The revenue loss comes at an inopportune time. USPS has been in a difficult financial position for the past several years, as the volume of first class mail has continuously declined while congressional constraints have made it difficult for the agency to respond.

There is widespread agreement that something has to change at USPS. What exactly that should be, however, is still very much a live debate. Earlier this year, the Bipartisan Policy Center’s event “USPS: The Path to Profitability” showcased this debate. Some, like Jim Sauber of the National Letter Carriers Association, argued that USPS can grow its way out of financial problems by expanding its services and introducing new products to complement its core business. Others, like Robert Shapiro, senior fellow at Georgetown School of Business and former undersecretary at the Department of Commerce, suggested that USPS should focus on fixing its core business and products before moving on to new markets.

A key reason for this disagreement? No true consensus exists about what the primary mission and purpose of the agency should be. Postal systems the world over deliver letters and packages to every (or nearly every) address in a given country. But as Robert Taub, acting chairman of the Postal Regulatory Commission (PRC), pointed out at the event, USPS’s Universal Service Obligation (USO) has a nebulous definition—it rests on a set of generally recognized agreements. The lack of a well-defined USO has clouded the agency’s path forward. Added to this is the organization’s lack of transparency regarding data and finances, which many experts stress makes it difficult for interested parties to fully understand USPS’s operations and agree on a given policy change.

These positions highlight an important characteristic of this debate: rather than a left-right gap, the major divides in the postal sector are primarily between stakeholders. There is no clear Republican or Democratic position on how USPS should change, making this area a natural fit for bipartisan solutions.
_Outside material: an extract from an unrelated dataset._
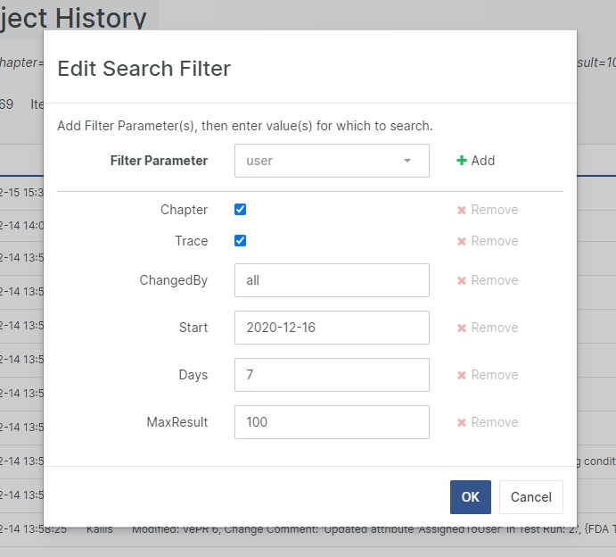Select the Days input box
Viewport: 616px width, 557px height.
[332, 375]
Indeed, there does appear to be widespread interest in providing some form of relief from the retiree healthcare prefunding requirement that was contained in the 2006 postal reform act. Despite the possibility to ease the financial burden on USPS, many unanswered questions remain around what that relief should look like, the resulting implications, and other accompanying reforms that are needed. Congress has been unable or unwilling to provide comprehensive postal reform. Meanwhile, USPS’s cash crunch continues.
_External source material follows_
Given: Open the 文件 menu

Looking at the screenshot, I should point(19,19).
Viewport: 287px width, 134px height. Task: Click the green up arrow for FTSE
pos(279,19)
However, under PAEA, the PRC is required to begin a study of postal rates at the end of this year, with results expected sometime in 2017. The PRC will have to strike a balance between USPS’s need for additional revenues and the changing market for postal products. This review process has the opportunity to get under the hood of the USPS and provide answers to some of these most pressing questions. The future of one of America’s most long-standing institutions may well depend on their determinations here.